Task
Line by line, transcribe the records exactly.

Data records
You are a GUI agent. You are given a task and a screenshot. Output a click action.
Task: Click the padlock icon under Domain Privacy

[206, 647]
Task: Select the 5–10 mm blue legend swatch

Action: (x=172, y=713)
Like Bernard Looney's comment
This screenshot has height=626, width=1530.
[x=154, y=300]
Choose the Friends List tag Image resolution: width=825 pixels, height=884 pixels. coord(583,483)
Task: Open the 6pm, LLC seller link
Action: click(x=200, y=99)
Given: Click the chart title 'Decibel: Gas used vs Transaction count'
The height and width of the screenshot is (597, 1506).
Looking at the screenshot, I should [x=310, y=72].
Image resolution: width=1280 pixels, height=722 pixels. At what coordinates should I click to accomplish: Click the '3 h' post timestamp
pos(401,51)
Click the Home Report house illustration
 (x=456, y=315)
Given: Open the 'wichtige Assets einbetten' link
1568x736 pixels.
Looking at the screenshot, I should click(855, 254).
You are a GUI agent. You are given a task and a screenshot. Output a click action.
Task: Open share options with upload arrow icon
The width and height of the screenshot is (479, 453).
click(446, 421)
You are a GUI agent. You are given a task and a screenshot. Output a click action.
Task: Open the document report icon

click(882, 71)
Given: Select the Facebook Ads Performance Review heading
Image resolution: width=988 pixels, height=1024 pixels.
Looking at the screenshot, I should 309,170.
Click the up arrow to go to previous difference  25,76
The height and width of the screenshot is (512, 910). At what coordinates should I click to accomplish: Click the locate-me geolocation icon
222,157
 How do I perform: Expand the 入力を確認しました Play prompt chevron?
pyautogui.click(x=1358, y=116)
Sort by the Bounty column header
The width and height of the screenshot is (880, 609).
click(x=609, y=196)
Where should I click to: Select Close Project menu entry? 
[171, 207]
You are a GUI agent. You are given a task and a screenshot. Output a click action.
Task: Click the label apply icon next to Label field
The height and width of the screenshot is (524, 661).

Solved exercise
You are a GUI agent. You are given a task and a screenshot. Output a click action.
Task: Click the padlock icon under Domain Privacy

[206, 647]
Task: Select the 5–10 mm blue legend swatch

Action: (x=172, y=713)
Like Bernard Looney's comment
This screenshot has height=626, width=1530.
[x=154, y=300]
Choose the Friends List tag Image resolution: width=825 pixels, height=884 pixels. coord(583,483)
Task: Open the 6pm, LLC seller link
Action: click(x=200, y=99)
Given: Click the chart title 'Decibel: Gas used vs Transaction count'
The height and width of the screenshot is (597, 1506).
Looking at the screenshot, I should [x=310, y=72].
Image resolution: width=1280 pixels, height=722 pixels. At what coordinates should I click to accomplish: Click the '3 h' post timestamp
pos(401,51)
Click the Home Report house illustration
 (x=456, y=315)
Given: Open the 'wichtige Assets einbetten' link
1568x736 pixels.
Looking at the screenshot, I should click(855, 254).
You are a GUI agent. You are given a task and a screenshot. Output a click action.
Task: Open share options with upload arrow icon
The width and height of the screenshot is (479, 453).
click(446, 421)
You are a GUI agent. You are given a task and a screenshot. Output a click action.
Task: Open the document report icon

click(882, 71)
Given: Select the Facebook Ads Performance Review heading
Image resolution: width=988 pixels, height=1024 pixels.
Looking at the screenshot, I should 309,170.
Click the up arrow to go to previous difference  25,76
The height and width of the screenshot is (512, 910). At what coordinates should I click to accomplish: Click the locate-me geolocation icon
222,157
 How do I perform: Expand the 入力を確認しました Play prompt chevron?
pyautogui.click(x=1358, y=116)
Sort by the Bounty column header
The width and height of the screenshot is (880, 609).
click(x=609, y=196)
Where should I click to: Select Close Project menu entry? 
[171, 207]
You are a GUI agent. You are given a task and a screenshot. Output a click action.
Task: Click the label apply icon next to Label field
The height and width of the screenshot is (524, 661).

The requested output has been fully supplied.